Tobias M. Schmidt, Ewelina Obrzud, François Bouchy, Gaspare Lo Curto, Victor Brasch, Tobias Herr, Furkan Ayhan, Severine Denis, Davide Grassani, Jean Berney, Bruno Chazelas, Weichen Fan, Jannis Holzer, Ian Hughes, Markus Ludwig, Antonio Manescau, Luca Pasquini, Francesco Pepe, Luis Guillermo Villanueva, François Wildi, Thibault Wildi

Laser frequency combs (LFCs) are a promising technology for wavelength calibration of astronomical high-resolution spectrographs requiring utmost accuracy and stability, since they directly translate the fundamental SI time standard from the radio frequency regime to optical frequencies. However, they have so far seen limited use in practice, due to their complexity, incomplete wavelength coverage, but also the challenges in the data analysis they imply. Here, we present a detailed test of a 34 GHz electro-optic modulation comb with the ESPRESSO spectrograph.

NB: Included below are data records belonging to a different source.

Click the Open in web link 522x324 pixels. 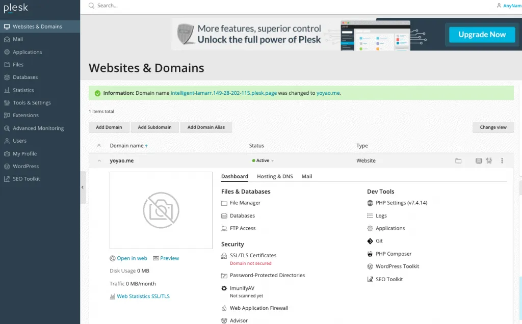pos(132,258)
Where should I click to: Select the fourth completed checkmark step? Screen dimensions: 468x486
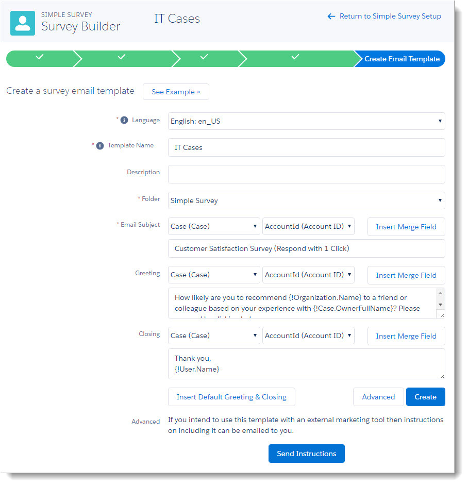[x=295, y=58]
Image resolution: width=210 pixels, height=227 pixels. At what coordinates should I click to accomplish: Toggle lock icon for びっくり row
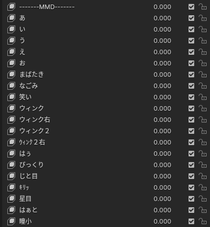pyautogui.click(x=203, y=165)
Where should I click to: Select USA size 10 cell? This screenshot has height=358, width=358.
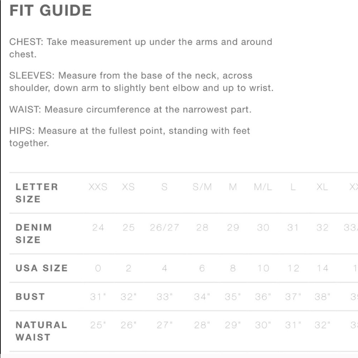(x=263, y=268)
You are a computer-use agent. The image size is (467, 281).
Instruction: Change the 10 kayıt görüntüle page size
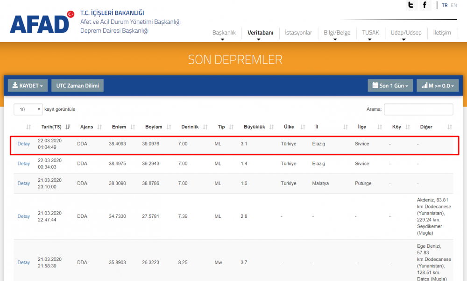pyautogui.click(x=28, y=109)
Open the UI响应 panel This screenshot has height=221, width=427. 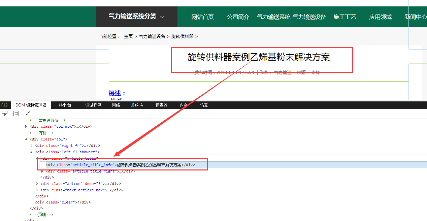[x=137, y=105]
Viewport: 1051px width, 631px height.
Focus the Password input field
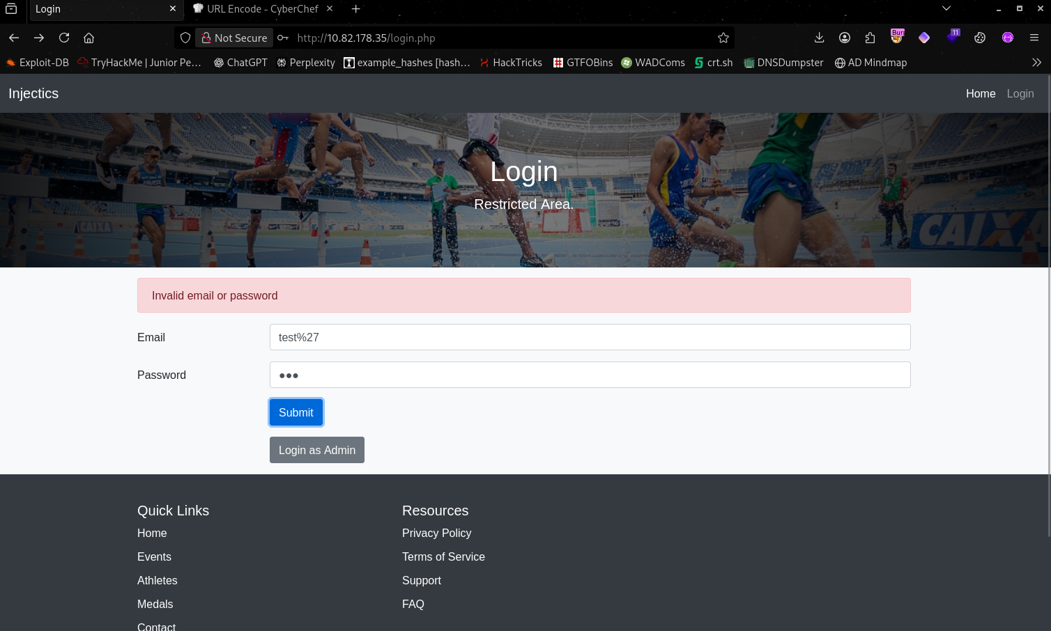[590, 375]
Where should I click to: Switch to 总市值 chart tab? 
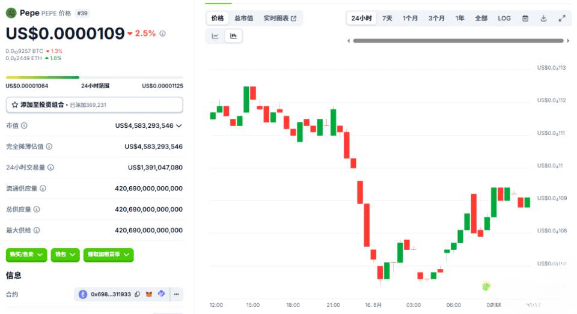243,19

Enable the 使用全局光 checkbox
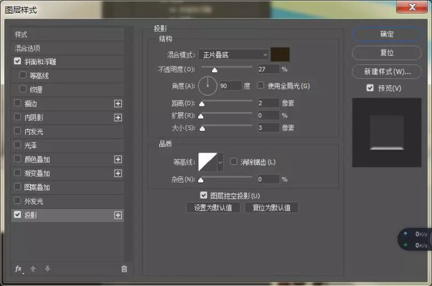tap(260, 86)
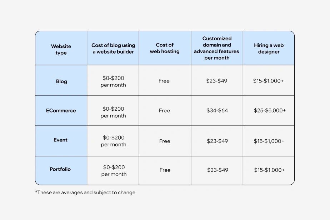Click the 'ECommerce' row label
Image resolution: width=330 pixels, height=220 pixels.
click(x=61, y=111)
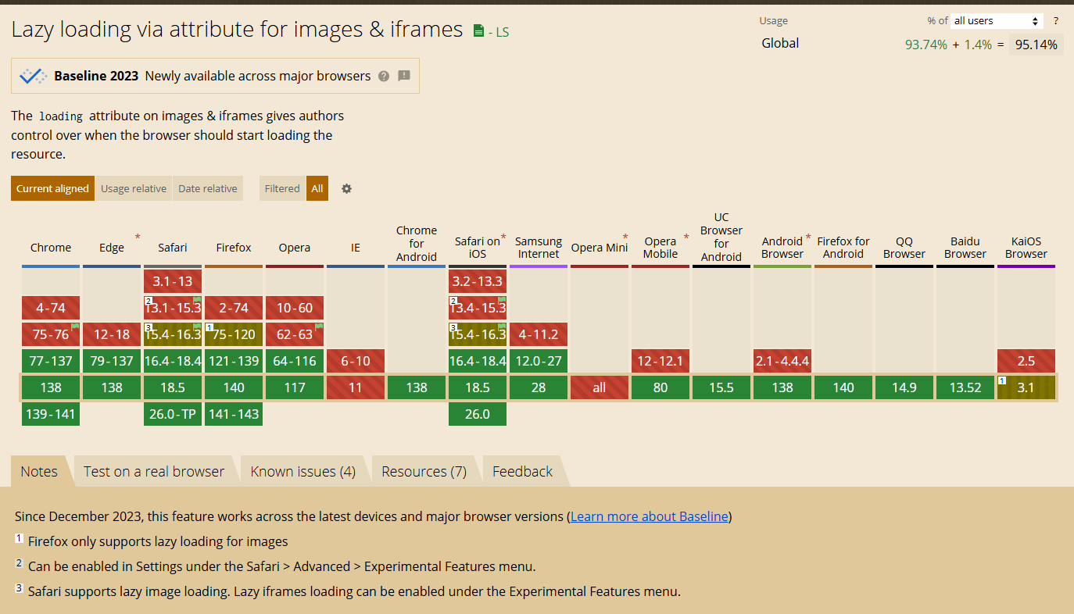The width and height of the screenshot is (1074, 614).
Task: Toggle the Filtered browsers option
Action: click(282, 188)
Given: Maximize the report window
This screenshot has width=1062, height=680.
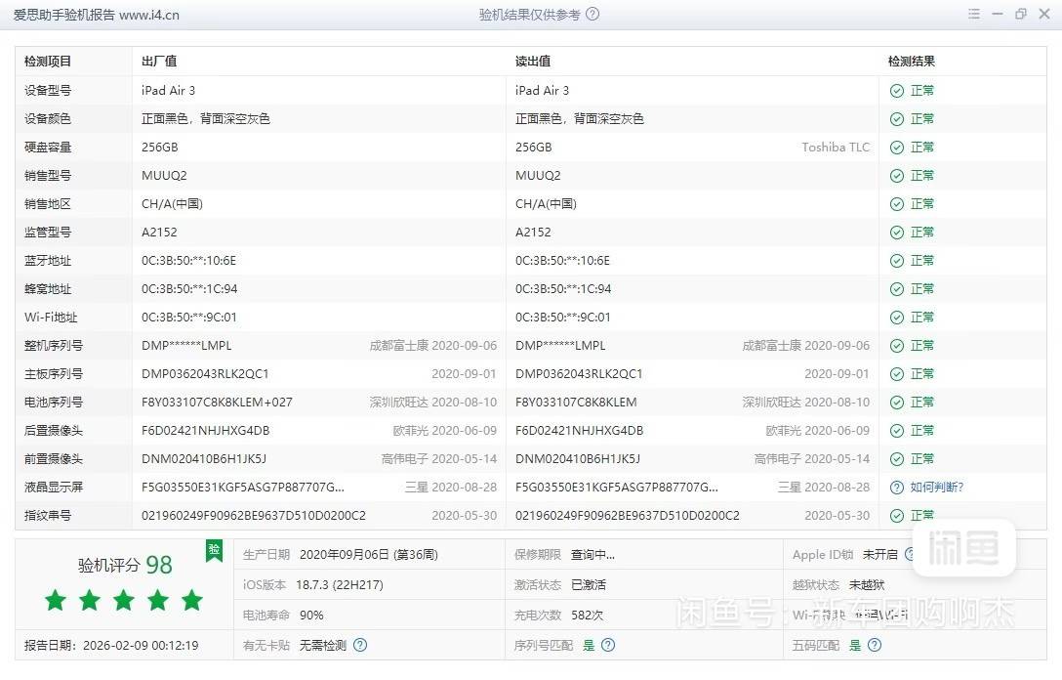Looking at the screenshot, I should click(x=1021, y=15).
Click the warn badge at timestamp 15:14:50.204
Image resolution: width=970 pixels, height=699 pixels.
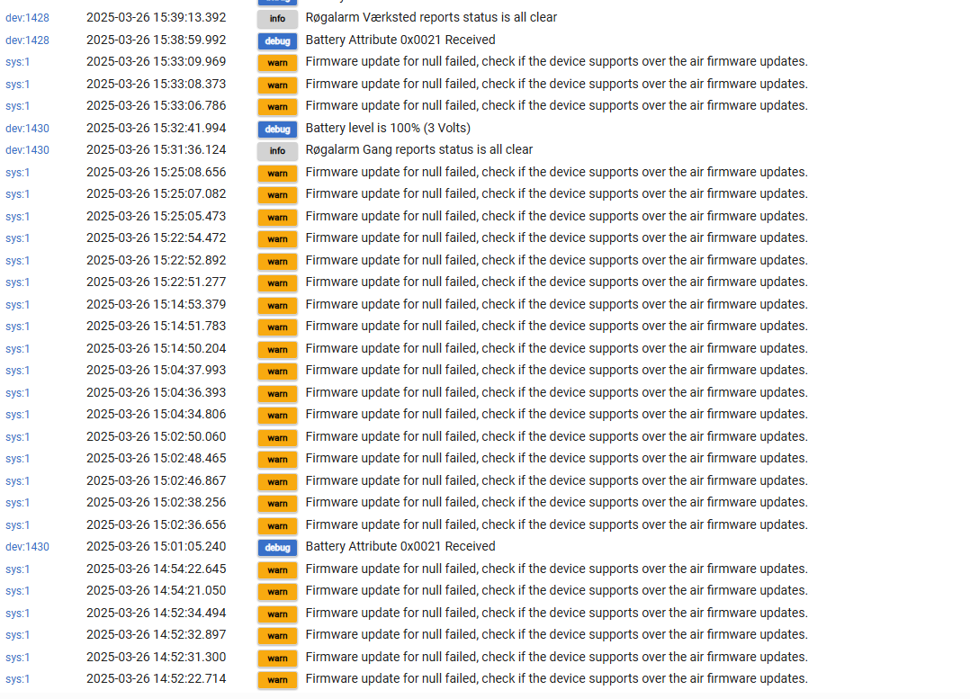coord(277,349)
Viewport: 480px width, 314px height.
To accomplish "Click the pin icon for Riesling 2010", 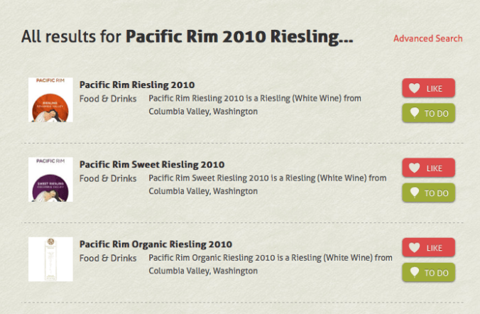I will tap(415, 113).
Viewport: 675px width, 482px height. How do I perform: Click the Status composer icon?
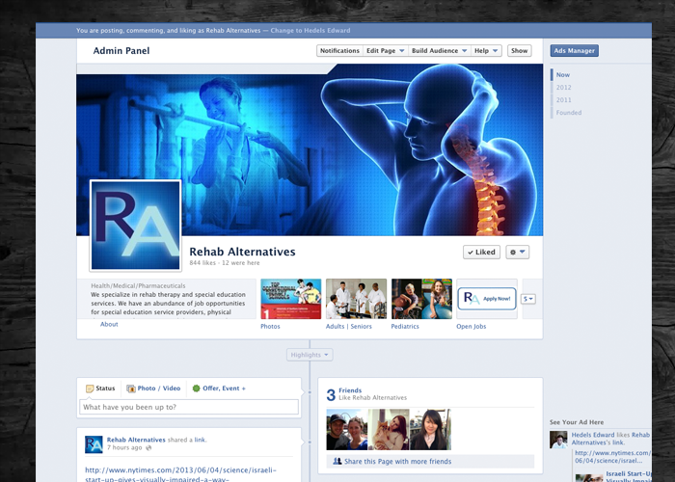tap(90, 388)
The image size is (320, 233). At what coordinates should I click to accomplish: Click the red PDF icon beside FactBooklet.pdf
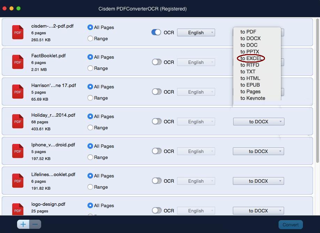pyautogui.click(x=17, y=62)
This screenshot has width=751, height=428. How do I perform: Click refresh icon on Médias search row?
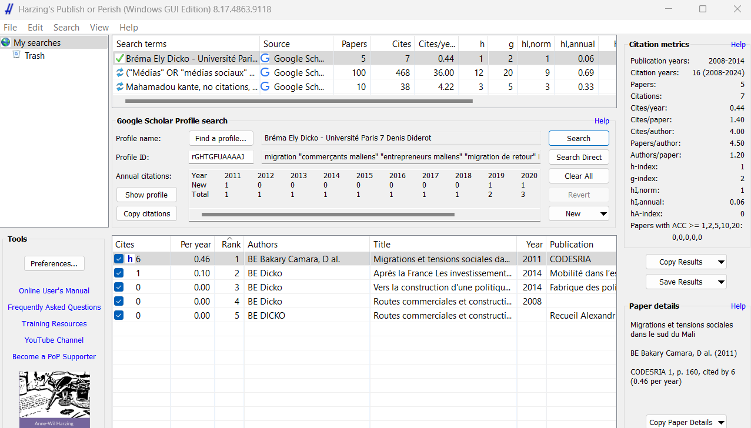[119, 73]
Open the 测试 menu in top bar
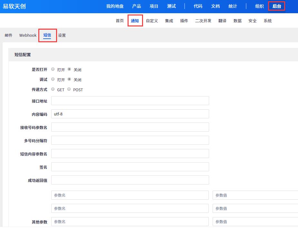Screen dimensions: 298x228 pyautogui.click(x=171, y=6)
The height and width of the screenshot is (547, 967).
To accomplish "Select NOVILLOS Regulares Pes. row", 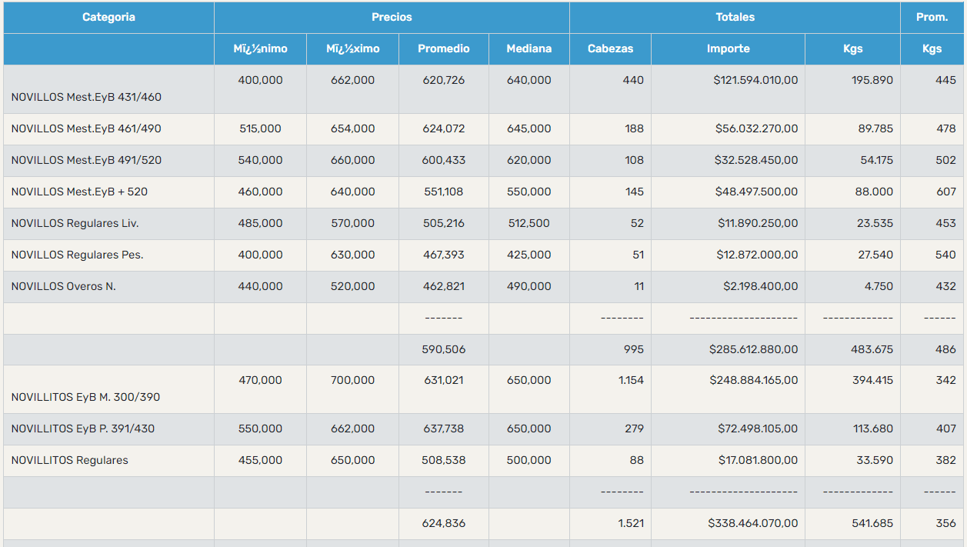I will [77, 255].
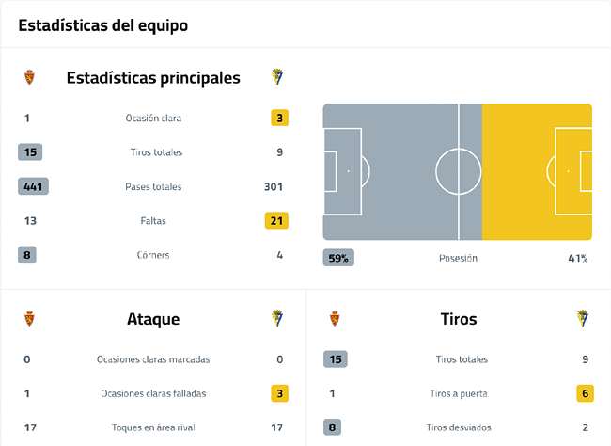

Using thin-film lithum-niobate waveguides for broadening and harmonic generation, the setup provides partial coverage of the IR, visible, and near-UV spectral ranges. We focus on assessing the quality of the delivered spectra and their capability to facilitate accurate and stable wavelength calibration. We present a detailed analysis of the spectrally-diffuse background, the line width, and characterize the line-spread function over a broader width than possible with the ESPRESSO facility LFC. Comparing both combs, we find strong local discrepancies in the wavelength calibration accuracy up to 15m/s , which correlate with the echellogram structure. These do not originate from the lasers, but from misalignments in the ESPRESSO calibration unit, highlighting the strong need to make instrument fiber feeds more robust to light-injection effects. Nevertheless, we demonstrate excellent stability of the wavelength calibration, with a scatter of only 17cm/s . This, however, can only be achieved when accurately modeling the non-Gaussian line-spread function, showcasing the need for advanced data analysis techniques when dealing with LFC spectra.